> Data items
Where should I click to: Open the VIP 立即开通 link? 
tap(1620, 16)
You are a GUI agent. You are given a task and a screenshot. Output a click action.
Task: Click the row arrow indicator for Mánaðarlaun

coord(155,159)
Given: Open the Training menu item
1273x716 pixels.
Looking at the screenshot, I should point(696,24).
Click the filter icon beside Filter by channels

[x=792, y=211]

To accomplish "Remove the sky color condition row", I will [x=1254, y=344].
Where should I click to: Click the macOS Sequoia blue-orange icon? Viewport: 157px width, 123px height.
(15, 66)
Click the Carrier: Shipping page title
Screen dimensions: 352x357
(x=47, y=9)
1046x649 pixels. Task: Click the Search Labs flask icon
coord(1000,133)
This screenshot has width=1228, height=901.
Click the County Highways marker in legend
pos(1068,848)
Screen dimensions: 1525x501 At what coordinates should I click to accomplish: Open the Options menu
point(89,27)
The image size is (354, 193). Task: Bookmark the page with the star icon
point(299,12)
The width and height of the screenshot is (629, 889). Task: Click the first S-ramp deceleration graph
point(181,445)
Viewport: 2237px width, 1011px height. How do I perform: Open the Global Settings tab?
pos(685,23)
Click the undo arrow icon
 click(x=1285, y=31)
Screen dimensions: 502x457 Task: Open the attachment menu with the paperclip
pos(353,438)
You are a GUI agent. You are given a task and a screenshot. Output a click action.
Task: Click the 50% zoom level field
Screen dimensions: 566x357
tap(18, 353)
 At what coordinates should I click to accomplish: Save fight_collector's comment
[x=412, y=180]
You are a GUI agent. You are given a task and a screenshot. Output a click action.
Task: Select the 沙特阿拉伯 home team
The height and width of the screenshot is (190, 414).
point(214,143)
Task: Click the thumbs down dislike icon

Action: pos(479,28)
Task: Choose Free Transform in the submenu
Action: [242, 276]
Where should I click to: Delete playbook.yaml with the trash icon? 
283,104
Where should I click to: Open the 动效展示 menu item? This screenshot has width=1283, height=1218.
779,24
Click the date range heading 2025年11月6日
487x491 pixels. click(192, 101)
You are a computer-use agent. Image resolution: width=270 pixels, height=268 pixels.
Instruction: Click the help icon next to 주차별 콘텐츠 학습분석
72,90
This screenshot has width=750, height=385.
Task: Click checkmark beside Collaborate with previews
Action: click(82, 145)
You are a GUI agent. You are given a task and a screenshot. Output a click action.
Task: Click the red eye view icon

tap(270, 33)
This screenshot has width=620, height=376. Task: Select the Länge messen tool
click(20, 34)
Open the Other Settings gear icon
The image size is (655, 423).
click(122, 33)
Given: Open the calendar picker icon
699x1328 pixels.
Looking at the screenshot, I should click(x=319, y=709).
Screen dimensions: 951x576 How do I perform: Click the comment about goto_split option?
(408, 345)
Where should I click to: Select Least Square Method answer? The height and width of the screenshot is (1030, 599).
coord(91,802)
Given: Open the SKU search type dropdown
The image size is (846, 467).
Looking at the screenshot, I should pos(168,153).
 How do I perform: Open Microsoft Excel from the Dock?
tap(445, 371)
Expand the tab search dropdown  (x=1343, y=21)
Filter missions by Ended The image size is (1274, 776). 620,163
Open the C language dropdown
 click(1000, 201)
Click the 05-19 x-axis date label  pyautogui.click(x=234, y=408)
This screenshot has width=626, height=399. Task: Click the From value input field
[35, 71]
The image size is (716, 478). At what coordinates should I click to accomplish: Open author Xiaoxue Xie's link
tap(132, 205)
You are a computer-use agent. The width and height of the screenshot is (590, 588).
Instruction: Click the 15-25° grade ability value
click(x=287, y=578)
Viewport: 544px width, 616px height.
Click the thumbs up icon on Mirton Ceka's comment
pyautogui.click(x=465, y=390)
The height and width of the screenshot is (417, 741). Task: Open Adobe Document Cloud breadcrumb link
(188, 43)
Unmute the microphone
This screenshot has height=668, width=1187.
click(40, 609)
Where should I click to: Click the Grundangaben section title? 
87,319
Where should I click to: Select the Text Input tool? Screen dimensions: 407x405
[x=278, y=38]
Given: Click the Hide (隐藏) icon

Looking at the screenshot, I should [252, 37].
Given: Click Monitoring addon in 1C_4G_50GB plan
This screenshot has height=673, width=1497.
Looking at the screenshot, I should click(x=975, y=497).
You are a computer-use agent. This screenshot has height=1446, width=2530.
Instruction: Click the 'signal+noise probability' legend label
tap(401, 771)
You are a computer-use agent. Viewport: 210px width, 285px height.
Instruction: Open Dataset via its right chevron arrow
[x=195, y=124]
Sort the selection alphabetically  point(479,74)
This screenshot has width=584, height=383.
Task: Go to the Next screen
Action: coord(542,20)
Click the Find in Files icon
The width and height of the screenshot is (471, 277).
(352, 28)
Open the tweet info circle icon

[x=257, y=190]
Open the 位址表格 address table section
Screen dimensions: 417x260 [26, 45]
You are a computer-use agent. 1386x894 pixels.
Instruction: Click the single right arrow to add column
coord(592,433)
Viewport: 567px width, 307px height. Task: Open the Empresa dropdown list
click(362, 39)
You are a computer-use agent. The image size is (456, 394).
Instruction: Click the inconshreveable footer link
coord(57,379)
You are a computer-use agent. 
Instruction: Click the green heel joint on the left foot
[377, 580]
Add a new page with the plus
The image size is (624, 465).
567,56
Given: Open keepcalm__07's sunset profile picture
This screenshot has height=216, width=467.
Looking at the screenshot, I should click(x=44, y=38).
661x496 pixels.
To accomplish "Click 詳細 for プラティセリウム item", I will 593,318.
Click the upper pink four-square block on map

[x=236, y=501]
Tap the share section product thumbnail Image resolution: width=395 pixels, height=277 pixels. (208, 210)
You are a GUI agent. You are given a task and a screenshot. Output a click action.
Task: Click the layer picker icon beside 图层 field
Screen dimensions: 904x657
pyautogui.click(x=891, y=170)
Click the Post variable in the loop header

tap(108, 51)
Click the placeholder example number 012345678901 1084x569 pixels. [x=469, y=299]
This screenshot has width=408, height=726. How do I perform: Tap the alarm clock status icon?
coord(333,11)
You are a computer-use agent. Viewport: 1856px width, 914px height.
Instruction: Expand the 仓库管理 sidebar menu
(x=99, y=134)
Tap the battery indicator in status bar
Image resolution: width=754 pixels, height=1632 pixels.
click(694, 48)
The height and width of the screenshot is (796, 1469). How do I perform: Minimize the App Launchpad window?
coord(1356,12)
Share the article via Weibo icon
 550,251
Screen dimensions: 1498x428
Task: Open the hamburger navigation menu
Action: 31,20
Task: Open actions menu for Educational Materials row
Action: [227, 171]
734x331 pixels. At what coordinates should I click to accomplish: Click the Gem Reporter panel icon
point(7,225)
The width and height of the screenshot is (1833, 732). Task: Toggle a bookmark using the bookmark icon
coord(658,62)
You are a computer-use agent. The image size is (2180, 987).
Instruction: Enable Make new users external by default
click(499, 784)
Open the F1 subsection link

> Stated goal
Return every one of the lines above word for word, changing nothing.

> Answer
Where should I click to: Open the VIP 立即开通 link? 
tap(1620, 16)
You are a GUI agent. You are given a task and a screenshot. Output a click action.
Task: Click the row arrow indicator for Mánaðarlaun

coord(155,159)
Given: Open the Training menu item
1273x716 pixels.
Looking at the screenshot, I should point(696,24).
Click the filter icon beside Filter by channels

[x=792, y=211]

To accomplish "Remove the sky color condition row", I will [x=1254, y=344].
Where should I click to: Click the macOS Sequoia blue-orange icon? Viewport: 157px width, 123px height.
(15, 66)
Click the Carrier: Shipping page title
Screen dimensions: 352x357
(x=47, y=9)
1046x649 pixels. Task: Click the Search Labs flask icon
coord(1000,133)
This screenshot has width=1228, height=901.
Click the County Highways marker in legend
pos(1068,848)
Screen dimensions: 1525x501 At what coordinates should I click to accomplish: Open the Options menu
point(89,27)
The image size is (354, 193). Task: Bookmark the page with the star icon
point(299,12)
The width and height of the screenshot is (629, 889). Task: Click the first S-ramp deceleration graph
point(181,445)
Viewport: 2237px width, 1011px height. How do I perform: Open the Global Settings tab?
pos(685,23)
Click the undo arrow icon
 click(x=1285, y=31)
Screen dimensions: 502x457 Task: Open the attachment menu with the paperclip
pos(353,438)
You are a GUI agent. You are given a task and a screenshot. Output a click action.
Task: Click the 50% zoom level field
Screen dimensions: 566x357
tap(18, 353)
 At what coordinates should I click to accomplish: Save fight_collector's comment
[x=412, y=180]
You are a GUI agent. You are given a task and a screenshot. Output a click action.
Task: Select the 沙特阿拉伯 home team
The height and width of the screenshot is (190, 414).
point(214,143)
Task: Click the thumbs down dislike icon

Action: pos(479,28)
Task: Choose Free Transform in the submenu
Action: [242, 276]
Where should I click to: Delete playbook.yaml with the trash icon? 
283,104
Where should I click to: Open the 动效展示 menu item? This screenshot has width=1283, height=1218.
779,24
Click the date range heading 2025年11月6日
487x491 pixels. click(192, 101)
You are a computer-use agent. Image resolution: width=270 pixels, height=268 pixels.
Instruction: Click the help icon next to 주차별 콘텐츠 학습분석
72,90
This screenshot has width=750, height=385.
Task: Click checkmark beside Collaborate with previews
Action: click(82, 145)
You are a GUI agent. You are given a task and a screenshot. Output a click action.
Task: Click the red eye view icon

tap(270, 33)
This screenshot has width=620, height=376. Task: Select the Länge messen tool
click(20, 34)
Open the Other Settings gear icon
The image size is (655, 423).
click(122, 33)
Given: Open the calendar picker icon
699x1328 pixels.
Looking at the screenshot, I should click(x=319, y=709).
Screen dimensions: 951x576 How do I perform: Click the comment about goto_split option?
(408, 345)
Where should I click to: Select Least Square Method answer? The height and width of the screenshot is (1030, 599).
coord(91,802)
Given: Open the SKU search type dropdown
The image size is (846, 467).
Looking at the screenshot, I should pos(168,153).
 How do I perform: Open Microsoft Excel from the Dock?
tap(445, 371)
Expand the tab search dropdown  (x=1343, y=21)
Filter missions by Ended The image size is (1274, 776). 620,163
Open the C language dropdown
 click(1000, 201)
Click the 05-19 x-axis date label  pyautogui.click(x=234, y=408)
This screenshot has width=626, height=399. Task: Click the From value input field
[35, 71]
The image size is (716, 478). At what coordinates should I click to accomplish: Open author Xiaoxue Xie's link
tap(132, 205)
You are a computer-use agent. The width and height of the screenshot is (590, 588).
Instruction: Click the 15-25° grade ability value
click(x=287, y=578)
Viewport: 544px width, 616px height.
Click the thumbs up icon on Mirton Ceka's comment
pyautogui.click(x=465, y=390)
The height and width of the screenshot is (417, 741). Task: Open Adobe Document Cloud breadcrumb link
(188, 43)
Unmute the microphone
This screenshot has height=668, width=1187.
click(40, 609)
Where should I click to: Click the Grundangaben section title? 
87,319
Where should I click to: Select the Text Input tool? Screen dimensions: 407x405
[x=278, y=38]
Given: Click the Hide (隐藏) icon

Looking at the screenshot, I should [252, 37].
Given: Click Monitoring addon in 1C_4G_50GB plan
This screenshot has height=673, width=1497.
Looking at the screenshot, I should click(x=975, y=497).
You are a computer-use agent. This screenshot has height=1446, width=2530.
Instruction: Click the 'signal+noise probability' legend label
tap(401, 771)
You are a computer-use agent. Viewport: 210px width, 285px height.
Instruction: Open Dataset via its right chevron arrow
[x=195, y=124]
Sort the selection alphabetically  point(479,74)
This screenshot has width=584, height=383.
Task: Go to the Next screen
Action: coord(542,20)
Click the Find in Files icon
The width and height of the screenshot is (471, 277).
(352, 28)
Open the tweet info circle icon

[x=257, y=190]
Open the 位址表格 address table section
Screen dimensions: 417x260 [26, 45]
You are a computer-use agent. 1386x894 pixels.
Instruction: Click the single right arrow to add column
coord(592,433)
Viewport: 567px width, 307px height. Task: Open the Empresa dropdown list
click(362, 39)
You are a computer-use agent. The image size is (456, 394).
Instruction: Click the inconshreveable footer link
coord(57,379)
You are a computer-use agent. 
Instruction: Click the green heel joint on the left foot
[377, 580]
Add a new page with the plus
The image size is (624, 465).
567,56
Given: Open keepcalm__07's sunset profile picture
This screenshot has height=216, width=467.
Looking at the screenshot, I should click(x=44, y=38).
661x496 pixels.
To accomplish "Click 詳細 for プラティセリウム item", I will 593,318.
Click the upper pink four-square block on map

[x=236, y=501]
Tap the share section product thumbnail Image resolution: width=395 pixels, height=277 pixels. (208, 210)
You are a GUI agent. You are given a task and a screenshot. Output a click action.
Task: Click the layer picker icon beside 图层 field
Screen dimensions: 904x657
pyautogui.click(x=891, y=170)
Click the Post variable in the loop header

tap(108, 51)
Click the placeholder example number 012345678901 1084x569 pixels. [x=469, y=299]
This screenshot has width=408, height=726. How do I perform: Tap the alarm clock status icon?
coord(333,11)
You are a computer-use agent. Viewport: 1856px width, 914px height.
Instruction: Expand the 仓库管理 sidebar menu
(x=99, y=134)
Tap the battery indicator in status bar
Image resolution: width=754 pixels, height=1632 pixels.
click(694, 48)
The height and width of the screenshot is (796, 1469). How do I perform: Minimize the App Launchpad window?
coord(1356,12)
Share the article via Weibo icon
 550,251
Screen dimensions: 1498x428
Task: Open the hamburger navigation menu
Action: 31,20
Task: Open actions menu for Educational Materials row
Action: [227, 171]
734x331 pixels. At what coordinates should I click to accomplish: Click the Gem Reporter panel icon
point(7,225)
The width and height of the screenshot is (1833, 732). Task: Toggle a bookmark using the bookmark icon
coord(658,62)
You are a computer-use agent. The image size is (2180, 987).
Instruction: Enable Make new users external by default
click(499, 784)
Open the F1 subsection link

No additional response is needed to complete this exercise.